[Given data]
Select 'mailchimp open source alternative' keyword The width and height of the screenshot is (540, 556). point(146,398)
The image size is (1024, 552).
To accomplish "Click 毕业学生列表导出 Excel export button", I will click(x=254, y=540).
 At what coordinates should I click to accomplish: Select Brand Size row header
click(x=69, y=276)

[About this exercise] Quote every entry exactly.

[Task result]
Select 'mailchimp open source alternative' keyword The width and height of the screenshot is (540, 556). point(146,398)
The image size is (1024, 552).
To accomplish "Click 毕业学生列表导出 Excel export button", I will click(x=254, y=540).
 At what coordinates should I click to accomplish: Select Brand Size row header
click(x=69, y=276)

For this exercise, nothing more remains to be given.